Recall that there is a special matrix that allows us to get an expression for \(\hat{\beta}_1\) and \(\hat{\beta}_2\):

\[ \begin{align*} \begin{pmatrix} 1 & \bar{x}\\ \bar{x}& \overline{xx} \end{pmatrix}^{-1} = \frac{1}{\overline{xx}- \bar{x}^2} \begin{pmatrix} \overline{xx}& - \bar{x}\\ -\bar{x}& 1 \end{pmatrix} \end{align*} \]

This matrix is called the “inverse” because

\[ \begin{align*} \begin{pmatrix} 1 & \bar{x}\\ \bar{x}& \overline{xx} \end{pmatrix}^{-1} \begin{pmatrix} 1 & \bar{x}\\ \bar{x}& \overline{xx} \end{pmatrix} = \begin{pmatrix} 1 & 0 \\ 0 & 1 \end{pmatrix}. \end{align*} \]

Exercise

Verify the preceding property.

Multiplying both sides of Equation 2 by the matrix inverse gives

\[ \begin{pmatrix} 1 & 0 \\ 0 & 1 \end{pmatrix} \begin{pmatrix} \hat{\beta}_1 \\ \hat{\beta}_2 \end{pmatrix} = \begin{pmatrix} \hat{\beta}_1 \\ \hat{\beta}_2 \end{pmatrix} = \frac{1}{\overline{xx}- \bar{x}^2} \begin{pmatrix} \overline{xx}& - \bar{x}\\ -\bar{x}& 1 \end{pmatrix} \begin{pmatrix} \bar{y}\\ \overline{xy} \end{pmatrix}. \]

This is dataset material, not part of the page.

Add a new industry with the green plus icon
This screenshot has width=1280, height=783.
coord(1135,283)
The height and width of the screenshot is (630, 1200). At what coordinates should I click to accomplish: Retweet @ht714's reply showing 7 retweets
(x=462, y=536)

From this we can read off the familiar answer

\[ \begin{align*} \hat{\beta}_2 ={}& \frac{\overline{xy}- \bar{x}\,\bar{y}}{\overline{xx}- \bar{x}^2}\\ \hat{\beta}_1 ={}& \frac{\overline{xx}\,\bar{y}- \overline{xy}\,\bar{x}}{\overline{xx}- \bar{x}^2}\\ ={}& \frac{\overline{xx}\,\bar{y}- \bar{x}^2 \bar{y}+ \bar{x}^2 \bar{y}- \overline{xy}\,\bar{x}} {\overline{xx}- \bar{x}^2}\\ ={}& \bar{y}- \frac{\bar{x}^2 \bar{y}- \overline{xy}\,\bar{x}} {\overline{xx}- \bar{x}^2} \\ ={}& \bar{y}- \hat{\beta}_1 \bar{x}. \end{align*} \]

References

Ding, Peng. 2024. “Linear Model and Extensions.” arXiv Preprint arXiv:2401.00649.
Freedman, David. 2009. Statistical Models: Theory and Practice. cambridge university press.